Het hielp alleen niet echt, want de jongens en meiden waren al weer in lachen uitgebarsten en riepen ook scheldwoorden naar Sander, die het niet eens hoorde, omdat hij een jongen omver duwde, zodat hij tegen een vuilnisbak struikelde en knielde bij Bruno neer, die hem met een betraand oog aankeek. Sander streek het haar uit zijn eigen gezicht, zodat hij Bruno kon aankijken.
Om zich heen klonken woedende stemmen en nog voordat Sander Bruno kon zeggen dat het hem speet, voelde hij een afschuwelijke pijn in zijn achterhoofd en vervolgens in zijn rug, zodat hij over Bruno heen viel, die zacht kreunde.
Algauw vervaagden kleuren en geluiden en was het alleen nog de pijn die heerste.

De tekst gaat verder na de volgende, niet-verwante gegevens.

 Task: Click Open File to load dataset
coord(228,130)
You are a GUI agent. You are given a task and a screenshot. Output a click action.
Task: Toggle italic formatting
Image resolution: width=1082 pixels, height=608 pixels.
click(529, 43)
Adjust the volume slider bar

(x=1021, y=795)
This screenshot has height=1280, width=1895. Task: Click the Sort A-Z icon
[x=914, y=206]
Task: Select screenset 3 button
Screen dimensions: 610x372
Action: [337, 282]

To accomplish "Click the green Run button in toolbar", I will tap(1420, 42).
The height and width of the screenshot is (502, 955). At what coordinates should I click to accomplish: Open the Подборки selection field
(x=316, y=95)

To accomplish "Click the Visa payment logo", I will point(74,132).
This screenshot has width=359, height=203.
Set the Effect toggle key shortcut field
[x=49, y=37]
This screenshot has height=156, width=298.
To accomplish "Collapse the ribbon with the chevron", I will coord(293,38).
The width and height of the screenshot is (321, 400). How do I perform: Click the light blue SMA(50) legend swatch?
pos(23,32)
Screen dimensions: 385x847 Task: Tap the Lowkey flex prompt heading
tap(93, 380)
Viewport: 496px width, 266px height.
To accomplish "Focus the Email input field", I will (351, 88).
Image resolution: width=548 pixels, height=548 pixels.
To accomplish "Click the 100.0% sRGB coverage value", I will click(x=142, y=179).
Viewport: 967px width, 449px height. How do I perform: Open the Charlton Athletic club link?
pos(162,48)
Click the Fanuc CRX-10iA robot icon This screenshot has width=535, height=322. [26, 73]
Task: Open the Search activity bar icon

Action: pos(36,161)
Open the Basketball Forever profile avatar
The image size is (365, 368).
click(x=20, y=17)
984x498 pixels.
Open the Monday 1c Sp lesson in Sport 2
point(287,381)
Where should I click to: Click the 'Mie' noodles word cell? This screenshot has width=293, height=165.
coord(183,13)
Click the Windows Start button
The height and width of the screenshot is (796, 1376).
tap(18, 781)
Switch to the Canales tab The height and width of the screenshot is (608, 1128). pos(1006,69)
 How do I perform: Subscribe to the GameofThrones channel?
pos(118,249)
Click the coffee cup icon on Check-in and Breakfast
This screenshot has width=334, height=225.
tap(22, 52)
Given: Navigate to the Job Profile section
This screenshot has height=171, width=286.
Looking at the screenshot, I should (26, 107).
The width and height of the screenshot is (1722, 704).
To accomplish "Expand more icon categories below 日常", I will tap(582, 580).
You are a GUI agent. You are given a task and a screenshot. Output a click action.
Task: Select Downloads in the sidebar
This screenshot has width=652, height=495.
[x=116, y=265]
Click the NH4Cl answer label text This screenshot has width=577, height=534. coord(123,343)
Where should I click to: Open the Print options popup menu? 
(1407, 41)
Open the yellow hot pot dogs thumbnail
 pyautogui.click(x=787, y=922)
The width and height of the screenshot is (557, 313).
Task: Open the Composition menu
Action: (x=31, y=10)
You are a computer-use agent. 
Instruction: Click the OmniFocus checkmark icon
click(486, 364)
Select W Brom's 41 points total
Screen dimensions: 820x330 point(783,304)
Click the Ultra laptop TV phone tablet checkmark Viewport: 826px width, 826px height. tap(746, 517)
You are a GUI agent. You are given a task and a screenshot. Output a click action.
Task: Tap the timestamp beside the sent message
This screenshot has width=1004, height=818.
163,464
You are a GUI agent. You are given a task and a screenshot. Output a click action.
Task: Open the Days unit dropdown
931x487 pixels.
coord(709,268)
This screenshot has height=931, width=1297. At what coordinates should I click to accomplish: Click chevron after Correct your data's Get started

Sander voelde dat zijn ogen dichtgeplakt zaten doordat iemand er zijn vuist in had geboord. Een gloeiende pijn achter zijn oor, maakte hem duidelijk dat iemand daar zijn sigaret had uitgedrukt. Hij wilde schreeuwen, gillen, huilen en tegen Bruno zeggen dat hij maar beter gewoon weg kon gaan, maar het kwam niet over zijn lippen. Het zoute bloed liep langs zijn tong zijn mond binnen en met die smaak nog in zijn herinnering, werd hij omsloten door een diepe duisternis.
Er zijn nog geen reacties.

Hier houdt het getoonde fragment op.